The video shows the characteristic spiral caused by fuel venting after the Falcon 9 upper stage deorbited. “The spacecraft was taken out of orbit over the [Océano] Pacific right after the end of the first revolution,” he said. Marco Langbroek satellite tracker.
Langbroek watches SpaceX launches closely and has created stunning images of his own showing the deployment of starlink satellites.
The first stage of the Falcon 9 booster is reusable and has successfully landed on an autonomous spacecraft in the Pacific Ocean, according to images from SpaceX. Falcon 9’s upper stage is not reusable, and once it sent the spacecraft into its assigned orbit, naturally fell into the atmosphere to burn.
The Subaru Telescope is an 8.2-meter optical-infrared telescope located in Hawaii, operated by the National Astronomical Observatory of Japan. The facility operates at an altitude of 4,139 meters.
Due to the difficulties of working in such a dim atmosphere, most Subaru staff work remotely.
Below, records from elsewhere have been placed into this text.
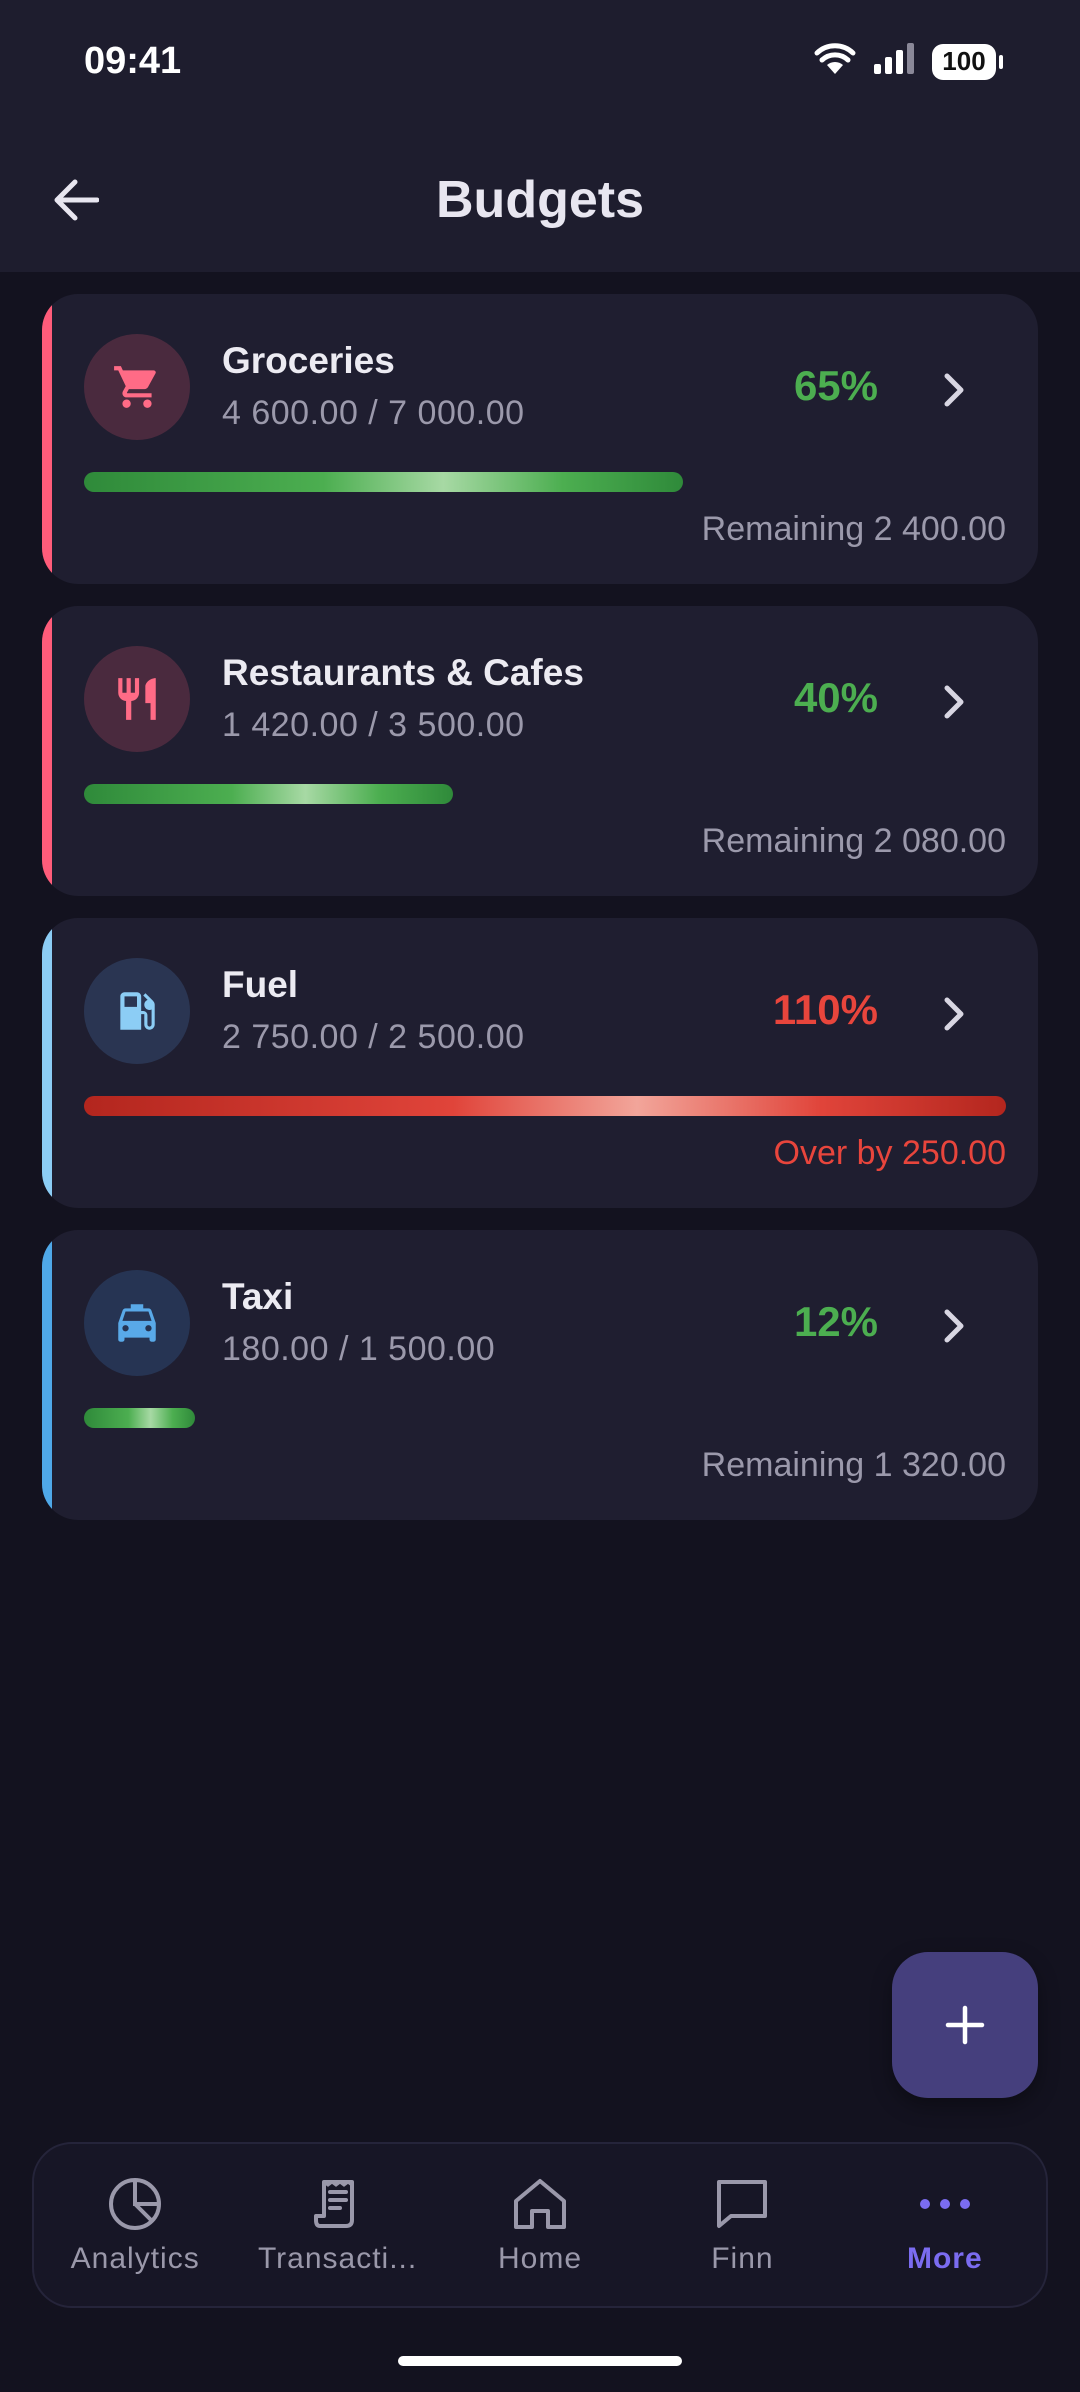  I want to click on spent-of-limit: 2 750.00 / 2 500.00, so click(374, 1037).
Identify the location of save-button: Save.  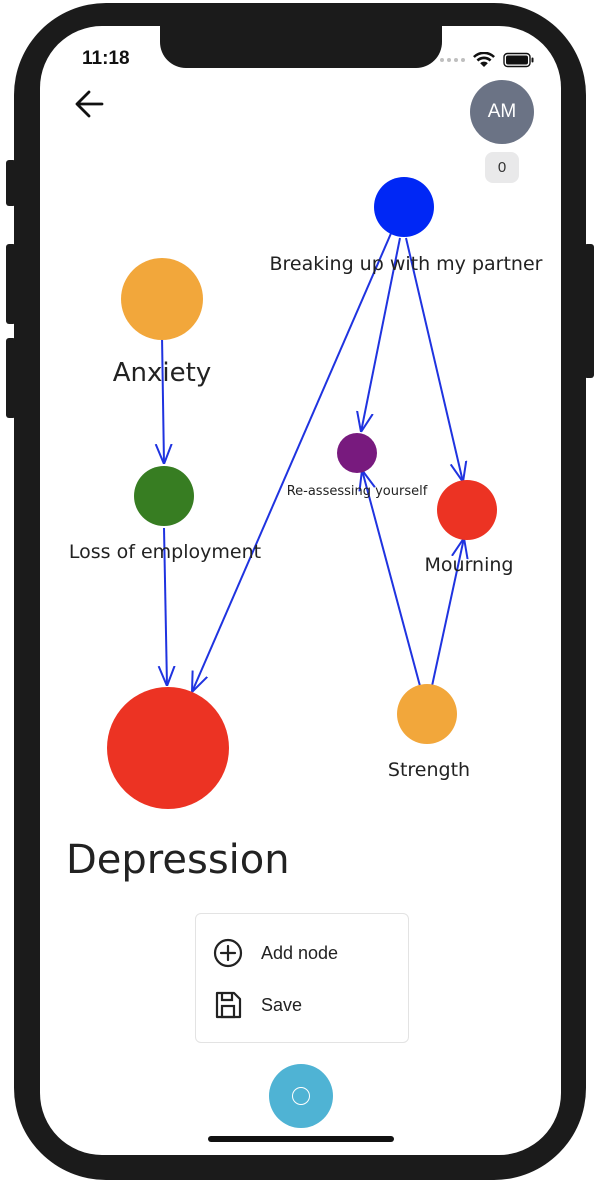
(302, 1005).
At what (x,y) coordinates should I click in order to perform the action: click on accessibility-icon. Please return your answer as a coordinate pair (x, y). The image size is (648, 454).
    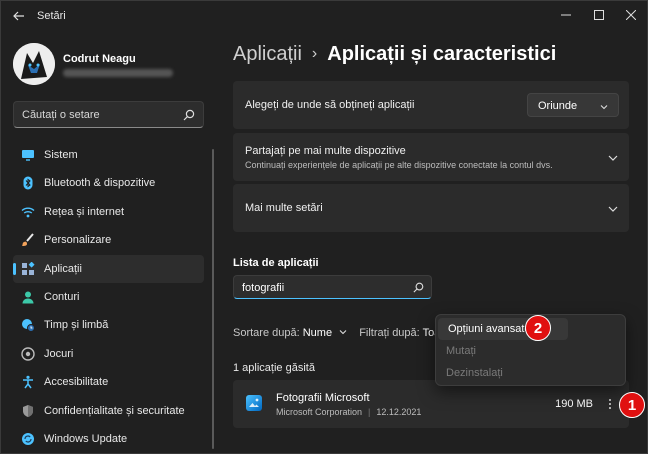
    Looking at the image, I should click on (28, 382).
Only a handful of people remain on site to maneuver the telescope, the facility’s website claims.
The Subaru-Asahi Sky Camera, which captured the images, is a popularization camera project in collaboration with Asahi-Shimbun, a major Japanese newspaper. The project started in 2021 with the purpose of live broadcasting the night sky, Subaru stated in a statement press release about the project.